À época de sua constituição, foram trinta e dois os Estados membros originários e outros 13 convidados. Em 1923 eram 54 participantes.

  • Membros originais: EUA / Bélgica / Bolívia / Brasil / Império Britânico / Canadá / Austrália / África do Sul / Nova Zelândia / Índia / China / Cuba / Equador / França / Grécia / Guatemala / Haiti / Hejaz / Honduras / Itália / Japão / Libéria / Nicarágua / Panamá / Peru / Polônia / Portugal / Romênia / Estado dos Eslovenos-Croatas-Sérvios / Sião (Tailândia) / Checoslováquia / Uruguai.
  • Membros convidados: Argentina / Chile / Colômbia / Dinamarca / Espanha / Noruega / Paraguai / Holanda / Pérsia / El Salvador / Suécia / Suíça / Venezuela.

EUA e a ratificação do tratado

Apesar da determinação do presidente dos EUA, Woodrow Wilson em arquitetar suas ideias para pautar as relações internacionais dali em diante, sua atuação dividiu a opinião pública no país.

O Congresso – de maioria Republicana – não ratificou o Tratado de Versalhes e os EUA não participaram da Liga das Nações.

Tal ação tomada pelo Congresso é explicada pelo fato de que o tom isolacionista ditou o comportamento norte-americano, evitando o envolvimento em conflitos do outro lado do Atlântico.

Apesar do não ingresso americano na Liga das Nações, houve a expectativa dos países europeus de que eles mudassem sua posição posteriormente, mas isso nunca ocorreu.

A estrutura interna da instituição

Com o nascimento da Liga das Nações, criou-se o modelo de separação entre Assembleia, Conselho e Secretariado.

Assembleia: servia como uma representação igualitária entre as Nações – cada Estado com direito a um voto, com reuniões ocorrendo a cada um ano podendo ser convocadas em caráter extraordinário.
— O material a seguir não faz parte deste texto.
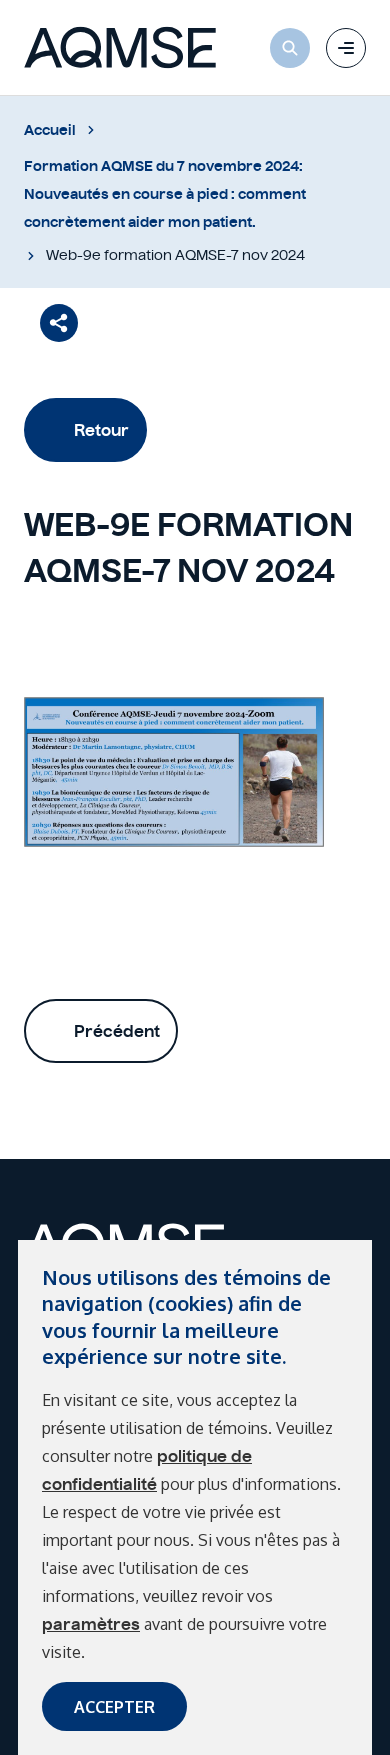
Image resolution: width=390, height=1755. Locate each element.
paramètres (91, 1624)
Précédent (117, 1031)
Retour (101, 430)
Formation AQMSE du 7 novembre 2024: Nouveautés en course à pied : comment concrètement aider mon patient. (165, 194)
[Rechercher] (290, 48)
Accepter (114, 1707)
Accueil (50, 130)
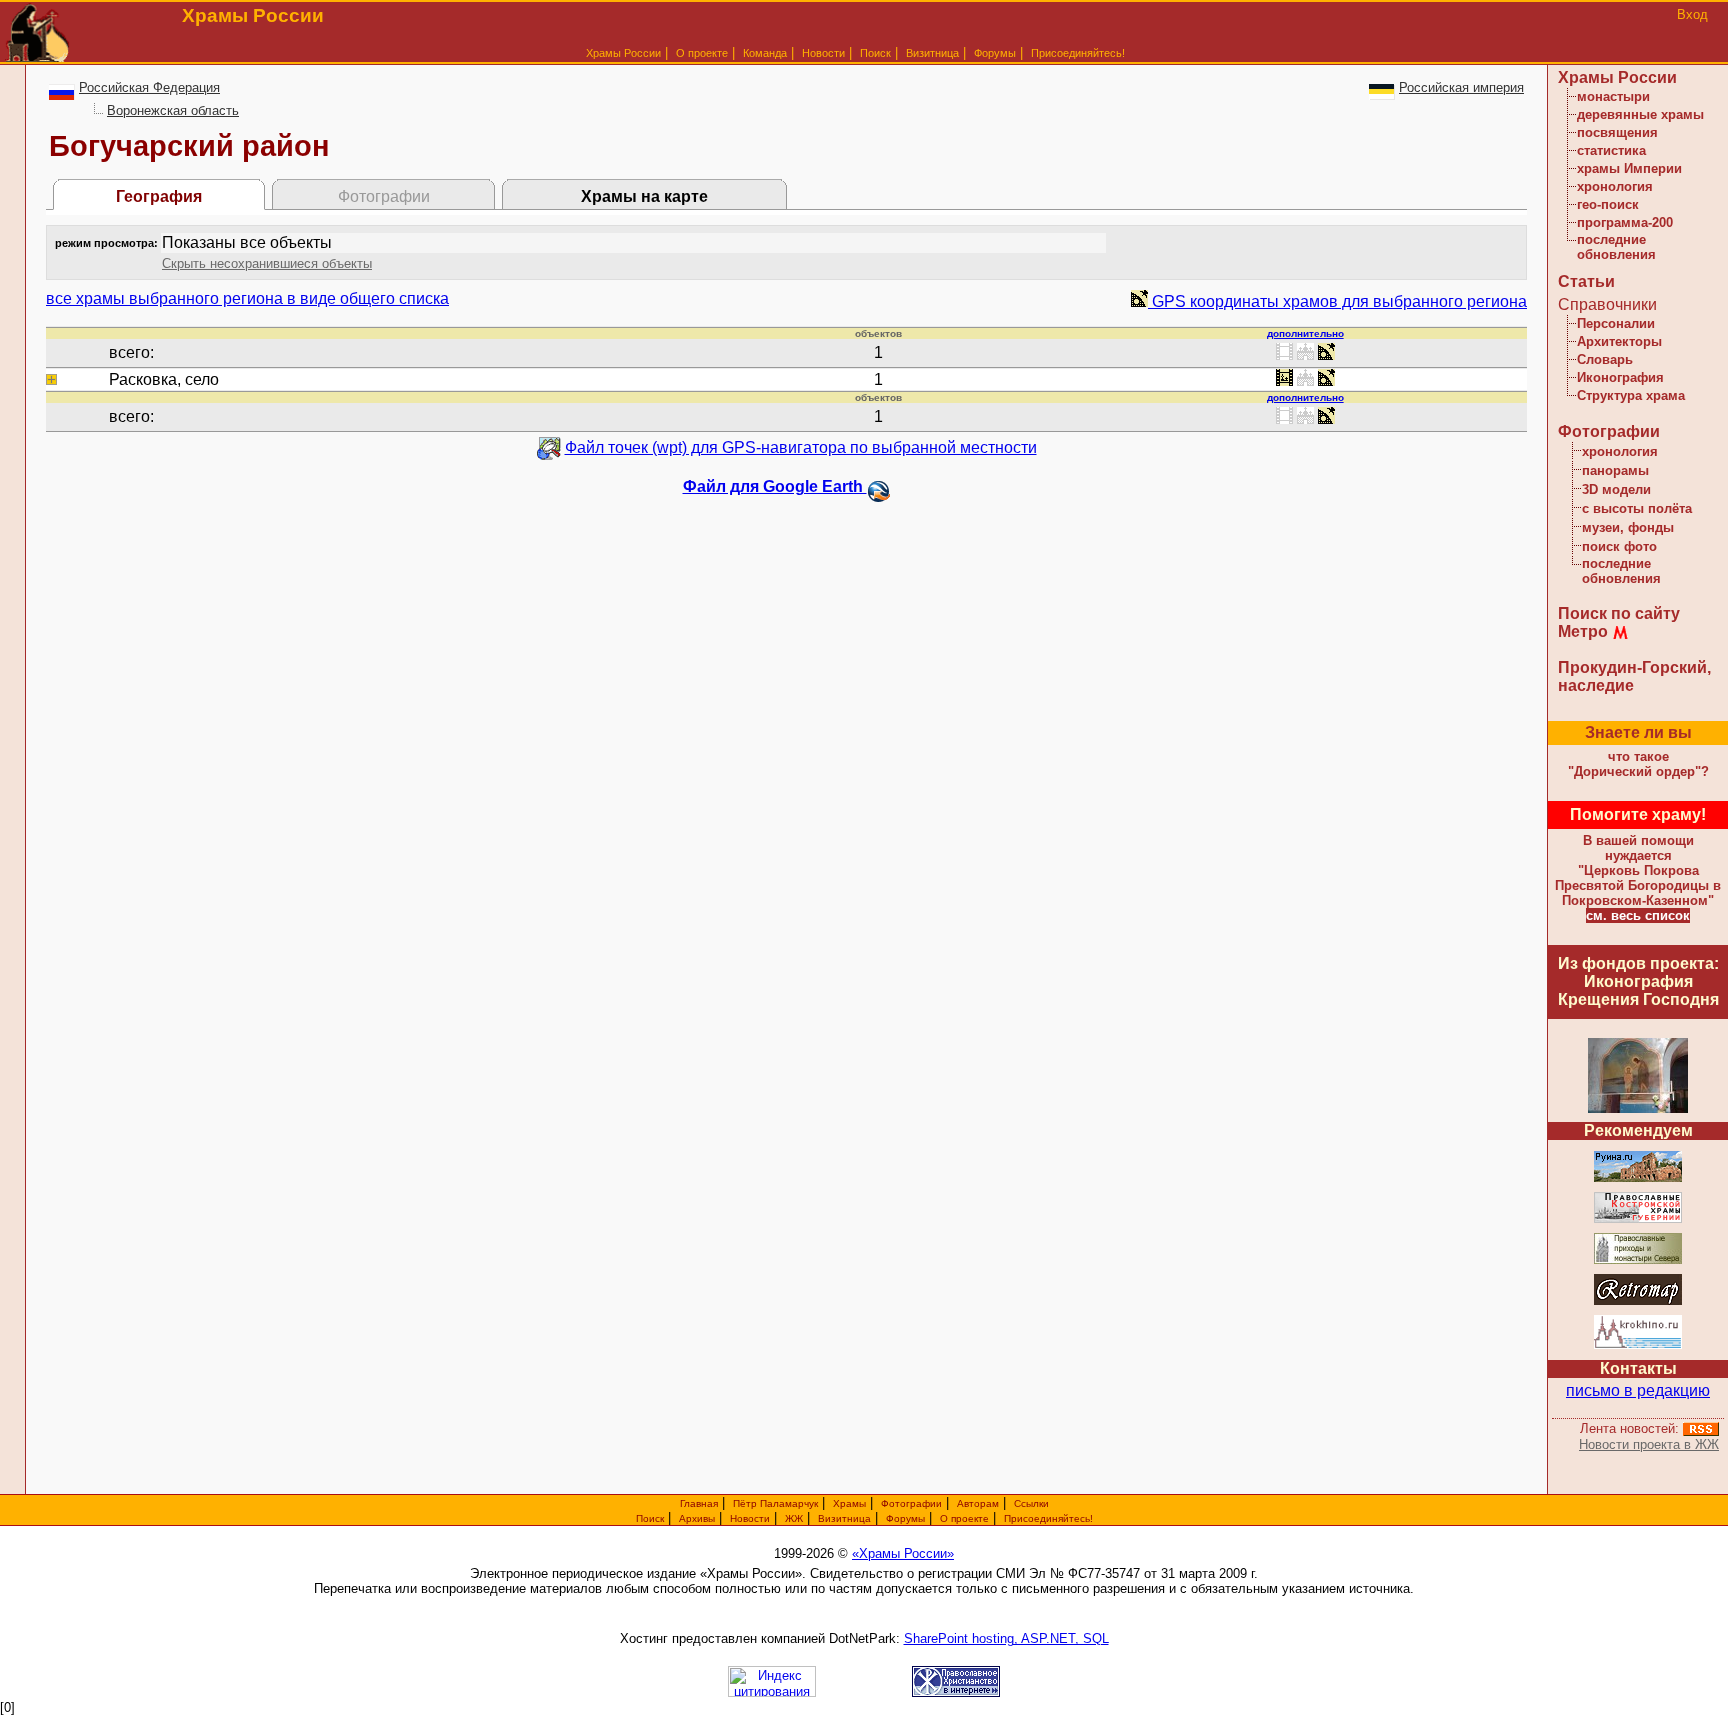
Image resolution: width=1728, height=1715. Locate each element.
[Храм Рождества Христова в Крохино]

As decisões eram tomadas por unanimidade dos membros.

Conselho: a configuração inicial projetava nove membros, dos quais cinco seriam permanentes – EUA¹, França, Império Britânico, Itália e Japão², e o restante dos membros temporários eram eleitos anualmente pela Assembleia.

Com o passar do tempo, o número de cadeiras foi expandido: a Alemanha ingressou na Organização em 1926 como membro permanente, mas a abandonou em 1933, quando Hitler chegou ao poder.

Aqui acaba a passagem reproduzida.